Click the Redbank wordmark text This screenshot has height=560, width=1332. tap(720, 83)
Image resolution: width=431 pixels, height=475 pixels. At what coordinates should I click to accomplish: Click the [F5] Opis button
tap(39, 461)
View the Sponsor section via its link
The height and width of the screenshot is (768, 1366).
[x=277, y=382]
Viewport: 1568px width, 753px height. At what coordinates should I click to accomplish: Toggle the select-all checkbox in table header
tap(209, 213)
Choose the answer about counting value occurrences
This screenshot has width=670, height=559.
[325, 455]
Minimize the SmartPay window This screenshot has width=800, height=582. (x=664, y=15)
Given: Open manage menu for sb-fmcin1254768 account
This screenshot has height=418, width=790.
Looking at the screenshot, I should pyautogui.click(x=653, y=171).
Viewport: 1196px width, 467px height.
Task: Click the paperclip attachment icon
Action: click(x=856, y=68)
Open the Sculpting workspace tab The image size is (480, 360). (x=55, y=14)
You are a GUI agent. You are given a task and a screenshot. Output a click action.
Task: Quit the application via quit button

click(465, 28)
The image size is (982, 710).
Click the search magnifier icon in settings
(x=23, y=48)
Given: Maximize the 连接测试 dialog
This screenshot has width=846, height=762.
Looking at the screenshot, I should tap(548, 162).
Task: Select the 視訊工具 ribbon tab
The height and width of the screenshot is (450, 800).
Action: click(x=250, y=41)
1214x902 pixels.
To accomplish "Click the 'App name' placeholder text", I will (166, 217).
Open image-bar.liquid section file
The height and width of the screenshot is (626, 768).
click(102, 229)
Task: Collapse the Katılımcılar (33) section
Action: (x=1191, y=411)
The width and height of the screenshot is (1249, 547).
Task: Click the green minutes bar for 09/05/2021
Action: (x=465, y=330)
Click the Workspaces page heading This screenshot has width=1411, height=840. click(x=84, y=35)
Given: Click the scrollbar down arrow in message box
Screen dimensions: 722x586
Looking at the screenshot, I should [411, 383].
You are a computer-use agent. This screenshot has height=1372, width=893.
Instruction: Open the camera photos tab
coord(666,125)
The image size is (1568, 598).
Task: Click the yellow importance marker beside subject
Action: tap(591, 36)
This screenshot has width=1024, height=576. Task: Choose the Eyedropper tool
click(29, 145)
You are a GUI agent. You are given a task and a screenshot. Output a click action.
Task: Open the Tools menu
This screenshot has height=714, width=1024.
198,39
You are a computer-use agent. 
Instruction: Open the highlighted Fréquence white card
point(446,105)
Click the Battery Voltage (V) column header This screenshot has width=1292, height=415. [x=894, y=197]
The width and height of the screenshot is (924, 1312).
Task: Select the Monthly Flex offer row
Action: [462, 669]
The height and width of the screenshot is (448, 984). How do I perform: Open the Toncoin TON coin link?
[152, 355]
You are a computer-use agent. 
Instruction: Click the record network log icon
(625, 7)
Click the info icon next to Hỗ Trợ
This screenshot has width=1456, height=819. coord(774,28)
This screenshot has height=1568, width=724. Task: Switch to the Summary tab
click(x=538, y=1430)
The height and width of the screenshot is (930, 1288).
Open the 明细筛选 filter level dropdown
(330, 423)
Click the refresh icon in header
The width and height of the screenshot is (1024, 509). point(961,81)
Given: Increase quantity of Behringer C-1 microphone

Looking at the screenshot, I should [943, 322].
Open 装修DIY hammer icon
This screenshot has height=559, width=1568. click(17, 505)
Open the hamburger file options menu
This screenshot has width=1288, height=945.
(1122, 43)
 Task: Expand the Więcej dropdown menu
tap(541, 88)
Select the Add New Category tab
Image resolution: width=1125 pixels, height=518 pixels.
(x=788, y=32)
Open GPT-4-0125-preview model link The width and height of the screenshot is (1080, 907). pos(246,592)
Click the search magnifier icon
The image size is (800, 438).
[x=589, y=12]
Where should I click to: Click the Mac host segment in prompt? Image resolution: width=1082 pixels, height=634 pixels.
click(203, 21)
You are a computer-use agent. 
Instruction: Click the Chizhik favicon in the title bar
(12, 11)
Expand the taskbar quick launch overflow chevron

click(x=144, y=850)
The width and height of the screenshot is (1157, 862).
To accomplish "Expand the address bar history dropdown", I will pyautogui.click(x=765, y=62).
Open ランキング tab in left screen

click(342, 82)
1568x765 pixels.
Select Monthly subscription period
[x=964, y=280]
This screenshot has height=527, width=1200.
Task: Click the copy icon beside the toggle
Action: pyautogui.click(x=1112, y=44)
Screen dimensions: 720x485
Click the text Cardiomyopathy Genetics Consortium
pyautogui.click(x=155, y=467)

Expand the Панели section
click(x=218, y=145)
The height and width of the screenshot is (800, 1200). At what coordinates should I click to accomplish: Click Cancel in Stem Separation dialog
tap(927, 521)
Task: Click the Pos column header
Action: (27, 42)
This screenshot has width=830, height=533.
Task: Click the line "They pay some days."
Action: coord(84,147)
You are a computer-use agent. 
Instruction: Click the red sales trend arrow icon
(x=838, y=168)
********************
> YOUR INSTRUCTIONS
Repeat the material above verbatim.

> RESPONSE AREA
Click the Redbank wordmark text This screenshot has height=560, width=1332. tap(720, 83)
Image resolution: width=431 pixels, height=475 pixels. At what coordinates should I click to accomplish: Click the [F5] Opis button
tap(39, 461)
View the Sponsor section via its link
The height and width of the screenshot is (768, 1366).
[x=277, y=382]
Viewport: 1568px width, 753px height. At what coordinates should I click to accomplish: Toggle the select-all checkbox in table header
tap(209, 213)
Choose the answer about counting value occurrences
This screenshot has width=670, height=559.
[325, 455]
Minimize the SmartPay window This screenshot has width=800, height=582. (x=664, y=15)
Given: Open manage menu for sb-fmcin1254768 account
This screenshot has height=418, width=790.
Looking at the screenshot, I should pyautogui.click(x=653, y=171).
Viewport: 1196px width, 467px height.
Task: Click the paperclip attachment icon
Action: click(x=856, y=68)
Open the Sculpting workspace tab The image size is (480, 360). (x=55, y=14)
You are a GUI agent. You are given a task and a screenshot. Output a click action.
Task: Quit the application via quit button

click(465, 28)
The image size is (982, 710).
Click the search magnifier icon in settings
(x=23, y=48)
Given: Maximize the 连接测试 dialog
This screenshot has width=846, height=762.
Looking at the screenshot, I should tap(548, 162).
Task: Select the 視訊工具 ribbon tab
The height and width of the screenshot is (450, 800).
Action: click(x=250, y=41)
1214x902 pixels.
To accomplish "Click the 'App name' placeholder text", I will (166, 217).
Open image-bar.liquid section file
The height and width of the screenshot is (626, 768).
click(102, 229)
Task: Collapse the Katılımcılar (33) section
Action: (x=1191, y=411)
The width and height of the screenshot is (1249, 547).
Task: Click the green minutes bar for 09/05/2021
Action: (x=465, y=330)
Click the Workspaces page heading This screenshot has width=1411, height=840. click(x=84, y=35)
Given: Click the scrollbar down arrow in message box
Screen dimensions: 722x586
Looking at the screenshot, I should [411, 383].
You are a computer-use agent. This screenshot has height=1372, width=893.
Instruction: Open the camera photos tab
coord(666,125)
The image size is (1568, 598).
Task: Click the yellow importance marker beside subject
Action: tap(591, 36)
This screenshot has width=1024, height=576. Task: Choose the Eyedropper tool
click(29, 145)
You are a GUI agent. You are given a task and a screenshot. Output a click action.
Task: Open the Tools menu
This screenshot has height=714, width=1024.
198,39
You are a computer-use agent. 
Instruction: Open the highlighted Fréquence white card
point(446,105)
Click the Battery Voltage (V) column header This screenshot has width=1292, height=415. [x=894, y=197]
The width and height of the screenshot is (924, 1312).
Task: Select the Monthly Flex offer row
Action: [462, 669]
The height and width of the screenshot is (448, 984). How do I perform: Open the Toncoin TON coin link?
[152, 355]
You are a computer-use agent. 
Instruction: Click the record network log icon
(625, 7)
Click the info icon next to Hỗ Trợ
This screenshot has width=1456, height=819. coord(774,28)
This screenshot has height=1568, width=724. Task: Switch to the Summary tab
click(x=538, y=1430)
The height and width of the screenshot is (930, 1288).
Open the 明细筛选 filter level dropdown
(330, 423)
Click the refresh icon in header
The width and height of the screenshot is (1024, 509). point(961,81)
Given: Increase quantity of Behringer C-1 microphone

Looking at the screenshot, I should [943, 322].
Open 装修DIY hammer icon
This screenshot has height=559, width=1568. click(17, 505)
Open the hamburger file options menu
This screenshot has width=1288, height=945.
(1122, 43)
 Task: Expand the Więcej dropdown menu
tap(541, 88)
Select the Add New Category tab
Image resolution: width=1125 pixels, height=518 pixels.
(x=788, y=32)
Open GPT-4-0125-preview model link The width and height of the screenshot is (1080, 907). pos(246,592)
Click the search magnifier icon
The image size is (800, 438).
[x=589, y=12]
Where should I click to: Click the Mac host segment in prompt? Image resolution: width=1082 pixels, height=634 pixels.
click(203, 21)
You are a computer-use agent. 
Instruction: Click the Chizhik favicon in the title bar
(12, 11)
Expand the taskbar quick launch overflow chevron

click(x=144, y=850)
The width and height of the screenshot is (1157, 862).
To accomplish "Expand the address bar history dropdown", I will pyautogui.click(x=765, y=62).
Open ランキング tab in left screen

click(342, 82)
1568x765 pixels.
Select Monthly subscription period
[x=964, y=280]
This screenshot has height=527, width=1200.
Task: Click the copy icon beside the toggle
Action: pyautogui.click(x=1112, y=44)
Screen dimensions: 720x485
Click the text Cardiomyopathy Genetics Consortium
pyautogui.click(x=155, y=467)

Expand the Панели section
click(x=218, y=145)
The height and width of the screenshot is (800, 1200). At what coordinates should I click to accomplish: Click Cancel in Stem Separation dialog
tap(927, 521)
Task: Click the Pos column header
Action: (27, 42)
This screenshot has width=830, height=533.
Task: Click the line "They pay some days."
Action: coord(84,147)
You are a computer-use agent. 
Instruction: Click the red sales trend arrow icon
(x=838, y=168)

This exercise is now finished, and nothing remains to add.